Samedi, 25 juillet 2026-Le député national Steve Mbikayi Mabuluki lève un pan du voile sur les coulisses de l’implosion du Front Commun pour le Congo (FCC). Dans une carte blanche publiée sous le titre « La marginalisation en question », l’ancien membre de la Conférence des présidents du FCC affirme avoir multiplié les mises en garde avant l’éclatement de la coalition FCC-CACH, tout en révélant ses derniers échanges directs avec l’ancien Président Joseph Kabila.
Selon Steve Mbikayi, alors que les dirigeants du FCC étaient convaincus qu’une rupture avec le CACH permettrait à leur famille politique de conserver la majorité parlementaire et la Primature dans le cadre d’une cohabitation avec le Président Félix Tshisekedi, lui estimait qu’un tel scénario était politiquement irréaliste.
« Le Président de la République, détenteur de la légitimité nationale et Chef des armées, ne pouvait durablement exercer une magistrature réduite à une simple fonction d’arbitrage », soutient-il, affirmant avoir prédit qu’une rupture provoquerait inévitablement une recomposition politique défavorable au FCC.

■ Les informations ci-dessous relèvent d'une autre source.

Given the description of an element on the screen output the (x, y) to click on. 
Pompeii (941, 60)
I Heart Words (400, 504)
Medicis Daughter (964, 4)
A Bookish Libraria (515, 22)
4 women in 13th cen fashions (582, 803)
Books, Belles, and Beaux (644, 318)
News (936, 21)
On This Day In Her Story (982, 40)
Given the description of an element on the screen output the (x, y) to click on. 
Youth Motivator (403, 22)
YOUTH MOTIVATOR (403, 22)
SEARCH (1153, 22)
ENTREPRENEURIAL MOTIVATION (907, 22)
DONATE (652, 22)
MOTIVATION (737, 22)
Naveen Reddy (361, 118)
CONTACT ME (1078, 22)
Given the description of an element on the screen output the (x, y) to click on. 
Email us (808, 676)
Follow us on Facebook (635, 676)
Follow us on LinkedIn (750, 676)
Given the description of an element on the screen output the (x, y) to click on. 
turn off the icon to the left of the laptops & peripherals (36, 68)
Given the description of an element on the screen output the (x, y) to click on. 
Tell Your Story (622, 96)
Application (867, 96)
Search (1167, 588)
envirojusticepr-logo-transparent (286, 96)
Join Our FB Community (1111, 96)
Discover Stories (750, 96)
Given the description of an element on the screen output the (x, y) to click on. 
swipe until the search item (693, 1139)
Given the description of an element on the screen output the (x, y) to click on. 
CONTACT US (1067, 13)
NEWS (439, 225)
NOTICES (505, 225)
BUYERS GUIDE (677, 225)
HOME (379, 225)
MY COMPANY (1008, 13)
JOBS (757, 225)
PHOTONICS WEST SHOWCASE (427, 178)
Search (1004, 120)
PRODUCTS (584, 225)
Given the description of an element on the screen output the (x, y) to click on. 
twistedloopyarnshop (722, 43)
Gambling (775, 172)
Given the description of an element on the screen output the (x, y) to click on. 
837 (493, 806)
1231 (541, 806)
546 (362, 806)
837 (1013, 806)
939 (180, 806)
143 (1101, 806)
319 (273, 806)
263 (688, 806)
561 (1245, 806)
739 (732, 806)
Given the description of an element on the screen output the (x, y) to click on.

Steve Mbikayi révèle qu’à l’approche de cette rupture, il avait proposé une stratégie radicalement différente : accepter la main tendue du Chef de l’État et intégrer collectivement l’Union sacrée afin de préserver le poids politique du FCC. Selon lui, cette option aurait permis à la plateforme de conserver une influence déterminante au sein de la majorité présidentielle, voire de garder la Primature.
L’élu de Mont-Amba affirme également avoir longuement échangé avec Joseph Kabila sur cette question. Il soutient que l’ancien Chef de l’État avait donné un accord de principe pour examiner cette possibilité avant de lui demander d’en discuter avec Raymond Tshibanda, alors président du comité de crise du FCC. Mais cette proposition se serait heurtée à une autre vision stratégique, consistant à rejoindre l’opposition pour préparer les élections de 2023.
Steve Mbikayi explique avoir contesté cette analyse, estimant que, dans le contexte politique africain, une opposition fondée uniquement sur un discours critique avait peu de chances de renverser une majorité au pouvoir. Il affirme avoir averti que ce choix conduirait au dépérissement progressif du FCC, une prédiction qu’il considère aujourd’hui comme confirmée par les faits.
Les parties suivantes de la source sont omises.